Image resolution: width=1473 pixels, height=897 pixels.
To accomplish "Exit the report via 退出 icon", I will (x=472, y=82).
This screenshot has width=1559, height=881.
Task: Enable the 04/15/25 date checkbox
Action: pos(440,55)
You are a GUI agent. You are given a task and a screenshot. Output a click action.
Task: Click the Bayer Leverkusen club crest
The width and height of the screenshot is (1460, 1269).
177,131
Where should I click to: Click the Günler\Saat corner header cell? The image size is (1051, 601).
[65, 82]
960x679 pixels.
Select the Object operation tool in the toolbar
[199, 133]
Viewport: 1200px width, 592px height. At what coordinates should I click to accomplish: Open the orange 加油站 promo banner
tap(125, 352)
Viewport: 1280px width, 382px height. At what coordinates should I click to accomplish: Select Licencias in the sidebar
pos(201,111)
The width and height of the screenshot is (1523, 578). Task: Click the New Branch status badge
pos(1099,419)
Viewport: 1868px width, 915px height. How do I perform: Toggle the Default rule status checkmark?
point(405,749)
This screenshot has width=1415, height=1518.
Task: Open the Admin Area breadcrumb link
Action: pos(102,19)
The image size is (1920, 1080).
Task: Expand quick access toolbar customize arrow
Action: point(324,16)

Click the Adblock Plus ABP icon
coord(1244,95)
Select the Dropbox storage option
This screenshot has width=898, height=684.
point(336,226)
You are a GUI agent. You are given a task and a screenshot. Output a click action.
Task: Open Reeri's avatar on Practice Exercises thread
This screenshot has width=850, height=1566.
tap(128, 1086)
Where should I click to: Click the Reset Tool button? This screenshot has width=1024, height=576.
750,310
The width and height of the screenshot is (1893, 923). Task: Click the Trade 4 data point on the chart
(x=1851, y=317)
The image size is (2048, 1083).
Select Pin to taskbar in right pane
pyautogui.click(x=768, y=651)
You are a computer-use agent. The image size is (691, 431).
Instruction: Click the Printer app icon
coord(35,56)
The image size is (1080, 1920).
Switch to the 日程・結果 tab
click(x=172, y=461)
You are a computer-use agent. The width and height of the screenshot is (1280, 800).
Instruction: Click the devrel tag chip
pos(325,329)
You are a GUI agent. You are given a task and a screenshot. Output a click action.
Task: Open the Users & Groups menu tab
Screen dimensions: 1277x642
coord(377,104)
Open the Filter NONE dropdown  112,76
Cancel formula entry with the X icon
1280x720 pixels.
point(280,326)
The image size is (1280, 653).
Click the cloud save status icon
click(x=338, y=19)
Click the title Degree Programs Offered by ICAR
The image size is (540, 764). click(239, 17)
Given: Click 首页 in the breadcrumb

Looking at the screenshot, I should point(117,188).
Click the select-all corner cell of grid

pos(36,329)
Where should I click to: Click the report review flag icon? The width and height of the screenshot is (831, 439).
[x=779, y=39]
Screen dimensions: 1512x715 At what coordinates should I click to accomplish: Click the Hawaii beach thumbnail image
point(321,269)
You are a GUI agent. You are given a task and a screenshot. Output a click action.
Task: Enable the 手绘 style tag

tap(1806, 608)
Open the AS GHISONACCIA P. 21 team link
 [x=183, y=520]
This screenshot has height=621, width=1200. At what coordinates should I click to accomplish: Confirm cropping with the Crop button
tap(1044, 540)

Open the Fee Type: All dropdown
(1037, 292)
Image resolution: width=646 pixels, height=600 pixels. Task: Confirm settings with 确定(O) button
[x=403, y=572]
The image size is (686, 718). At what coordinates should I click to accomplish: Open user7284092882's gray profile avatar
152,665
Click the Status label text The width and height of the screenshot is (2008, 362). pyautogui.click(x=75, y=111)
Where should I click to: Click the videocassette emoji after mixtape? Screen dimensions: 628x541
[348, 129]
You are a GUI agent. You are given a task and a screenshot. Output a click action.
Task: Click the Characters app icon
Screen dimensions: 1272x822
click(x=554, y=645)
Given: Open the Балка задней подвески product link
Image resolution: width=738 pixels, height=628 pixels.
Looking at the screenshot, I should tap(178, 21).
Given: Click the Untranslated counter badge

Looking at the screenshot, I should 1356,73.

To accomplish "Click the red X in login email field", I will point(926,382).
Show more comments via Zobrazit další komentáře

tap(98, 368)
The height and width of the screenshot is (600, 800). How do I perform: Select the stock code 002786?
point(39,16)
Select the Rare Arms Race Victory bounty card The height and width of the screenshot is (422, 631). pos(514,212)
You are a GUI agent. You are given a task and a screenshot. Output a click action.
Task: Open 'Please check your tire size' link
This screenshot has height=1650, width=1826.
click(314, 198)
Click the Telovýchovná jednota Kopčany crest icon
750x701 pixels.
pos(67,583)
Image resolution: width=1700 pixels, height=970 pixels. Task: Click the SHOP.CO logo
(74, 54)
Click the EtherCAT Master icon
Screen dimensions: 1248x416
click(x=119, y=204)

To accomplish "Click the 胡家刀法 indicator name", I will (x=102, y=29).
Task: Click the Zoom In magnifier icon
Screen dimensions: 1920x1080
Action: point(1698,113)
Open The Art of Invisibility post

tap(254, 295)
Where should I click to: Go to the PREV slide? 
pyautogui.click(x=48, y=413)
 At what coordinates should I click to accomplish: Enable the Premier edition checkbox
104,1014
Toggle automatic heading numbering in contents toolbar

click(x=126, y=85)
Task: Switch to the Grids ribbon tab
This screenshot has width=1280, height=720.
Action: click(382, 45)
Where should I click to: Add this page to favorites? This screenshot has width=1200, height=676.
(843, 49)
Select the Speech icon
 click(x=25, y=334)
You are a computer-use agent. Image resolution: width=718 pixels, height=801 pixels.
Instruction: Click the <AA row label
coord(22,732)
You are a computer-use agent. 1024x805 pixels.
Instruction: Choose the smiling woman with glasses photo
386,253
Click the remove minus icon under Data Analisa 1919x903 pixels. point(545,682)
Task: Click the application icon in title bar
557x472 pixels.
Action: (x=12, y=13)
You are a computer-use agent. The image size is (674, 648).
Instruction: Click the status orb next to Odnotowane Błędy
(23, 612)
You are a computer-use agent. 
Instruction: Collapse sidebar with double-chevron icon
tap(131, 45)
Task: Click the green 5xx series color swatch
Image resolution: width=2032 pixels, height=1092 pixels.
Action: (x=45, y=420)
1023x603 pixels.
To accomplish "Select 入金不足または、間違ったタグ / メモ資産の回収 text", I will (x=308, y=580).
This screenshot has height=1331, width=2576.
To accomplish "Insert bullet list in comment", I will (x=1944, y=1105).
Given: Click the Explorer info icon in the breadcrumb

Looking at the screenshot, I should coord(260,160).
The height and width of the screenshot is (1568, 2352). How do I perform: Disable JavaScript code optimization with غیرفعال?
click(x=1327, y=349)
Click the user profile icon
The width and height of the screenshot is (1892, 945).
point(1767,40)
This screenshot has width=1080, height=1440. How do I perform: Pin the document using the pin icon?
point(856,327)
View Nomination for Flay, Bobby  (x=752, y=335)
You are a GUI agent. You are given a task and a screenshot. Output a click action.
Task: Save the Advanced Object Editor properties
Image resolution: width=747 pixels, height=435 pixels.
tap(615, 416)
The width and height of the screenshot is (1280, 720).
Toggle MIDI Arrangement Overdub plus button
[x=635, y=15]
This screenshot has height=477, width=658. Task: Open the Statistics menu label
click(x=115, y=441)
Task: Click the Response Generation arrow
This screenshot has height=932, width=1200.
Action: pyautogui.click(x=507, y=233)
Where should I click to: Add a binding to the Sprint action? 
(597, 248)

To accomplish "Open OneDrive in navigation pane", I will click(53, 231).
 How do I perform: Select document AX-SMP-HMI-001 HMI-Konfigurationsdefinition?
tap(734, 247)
────────────────────
Rewrite the lines from the line with "This screenshot has height=621, width=1200." to the line with "click(x=554, y=645)", changing "dropdown" to "menu" and leaving everything else unchanged.

This screenshot has height=621, width=1200. At what coordinates should I click to accomplish: Confirm cropping with the Crop button
tap(1044, 540)

Open the Fee Type: All menu
(1037, 292)
Image resolution: width=646 pixels, height=600 pixels. Task: Confirm settings with 确定(O) button
[x=403, y=572]
The image size is (686, 718). At what coordinates should I click to accomplish: Open user7284092882's gray profile avatar
152,665
Click the Status label text The width and height of the screenshot is (2008, 362). pyautogui.click(x=75, y=111)
Where should I click to: Click the videocassette emoji after mixtape? Screen dimensions: 628x541
[348, 129]
You are a GUI agent. You are given a task and a screenshot. Output a click action.
Task: Click the Characters app icon
Screen dimensions: 1272x822
click(x=554, y=645)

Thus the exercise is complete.